Andrew Stevenson, chief technology officer at lenses.io, thinks organizations should value data engineers who can do more than create sleek pipelines, but admits that what many organizations see them as. “I used to see great data engineers who best understood business requirements being muscled out in an organization because they didn’t adopt the latest open-source, bleeding-edge technologies,” he said. “Many of these big data projects failed.”
This is something that could be said about software engineers as well: The best software engineers will understand not just the technical requirements for a particular software, but also what business outcome the organization is hoping to achieve.
In fact, the largest misconception about data engineering is that it is closely related to data science. The two disciplines are related, but in the same way goats are related to grass, not the way goats are related to sheep.
This does not mean that data engineers are low-level grunts. “I think there’s this impression that it’s kind of a crude task,” Feeney said, about building a data pipeline. “There’s nothing further from the truth. If the data pipeline doesn’t work and you’re building a data-intensive application or running a series of experiments, then everything falls apart.” Getting high-quality data out of transactional systems is challenging. “We work with a lot of incredibly talented data engineering teams that are faced with shocking challenging beating databases into submission so that the data comes out in a usable format,” Feeney said.
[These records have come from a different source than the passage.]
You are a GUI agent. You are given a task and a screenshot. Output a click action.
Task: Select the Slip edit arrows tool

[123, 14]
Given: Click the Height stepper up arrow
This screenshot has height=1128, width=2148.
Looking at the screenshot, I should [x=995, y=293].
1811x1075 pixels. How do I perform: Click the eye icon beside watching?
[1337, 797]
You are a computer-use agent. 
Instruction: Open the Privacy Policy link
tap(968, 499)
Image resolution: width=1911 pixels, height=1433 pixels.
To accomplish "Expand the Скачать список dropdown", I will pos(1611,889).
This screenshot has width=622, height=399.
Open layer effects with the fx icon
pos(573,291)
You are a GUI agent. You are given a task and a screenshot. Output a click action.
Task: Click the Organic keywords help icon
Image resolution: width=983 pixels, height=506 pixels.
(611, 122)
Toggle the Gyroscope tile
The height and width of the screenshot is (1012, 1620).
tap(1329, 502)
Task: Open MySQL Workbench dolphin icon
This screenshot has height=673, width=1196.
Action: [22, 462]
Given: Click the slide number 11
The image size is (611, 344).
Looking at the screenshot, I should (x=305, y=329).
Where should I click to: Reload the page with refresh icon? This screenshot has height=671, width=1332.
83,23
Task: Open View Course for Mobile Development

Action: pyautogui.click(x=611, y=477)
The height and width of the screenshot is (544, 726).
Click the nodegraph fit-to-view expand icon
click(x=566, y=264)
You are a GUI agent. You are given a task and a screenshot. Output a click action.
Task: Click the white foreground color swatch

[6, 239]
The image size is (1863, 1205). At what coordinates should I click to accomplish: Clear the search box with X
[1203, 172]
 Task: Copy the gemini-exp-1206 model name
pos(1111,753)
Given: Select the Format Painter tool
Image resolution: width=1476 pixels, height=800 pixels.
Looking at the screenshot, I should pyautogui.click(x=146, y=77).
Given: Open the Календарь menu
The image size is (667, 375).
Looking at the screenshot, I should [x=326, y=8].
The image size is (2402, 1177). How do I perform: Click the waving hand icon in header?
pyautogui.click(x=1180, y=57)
Data scientists depend on data engineers to get high-quality data so that the experiments aren’t plagued by ‘garbage in, garbage out’ problems. “We’ve seen cases where the data science team thinks they’ve had some amazing breakthrough,” Feeney said. “Then the data engineering team tells them, no, actually somebody changed the way we record this on the 14th of June. There’s nothing there.” So getting the pipeline right is incredibly important.
The Future of Data Engineering
“The businesses that understand their data and how that data can inform their business are going to be the ones that are successful,” Smith said, about why he things that data engineering as a speciality will only expand. “Companies will need good data management strategies, and they will need more people to specialize in these underlying systems.”
Beyond the fact that companies are likely going to rely even more on data pipelines in the future, there are a couple buzzwords come up when talking about the future of data engineering. First, let’s talk about DataOps: embracing as much automation in the data pipeline as possible and allowing data engineers to focus less on low-level coding and more on creating tooling that will allow data scientists and business experts to self-serve as much as possible. Stevenson sees this as the future of data engineering: Data engineers who are more technology advisors than writing Python scripts.
There’s also the idea of data mesh — increasingly embedding data engineers into business teams, so that a data engineer isn’t just moving data from point A to point B but rather is part of the conversation about how specific types of data sets can be used, what needs to happen to the data to make it useable and what kinds of business use cases the data can drive. “I’m trying to provide tools for domain-driven decentralization so that you have data owners, data producers and data engineers working within specific domains, then cooperating to make that data available as a product,” Feeney said.
Data engineering is also relevant to the ongoing conversation about data privacy. “I’m in the European Union, so GDPR is a big issue,” Feeney said. “And that’s a data engineering challenge.” In many cases, it might involve getting certain data out of a database and to a business owner while stripping all the personally identifiable information out. “There’s a lot of really interesting work going on there around data privacy and how you can take control of your personal data.”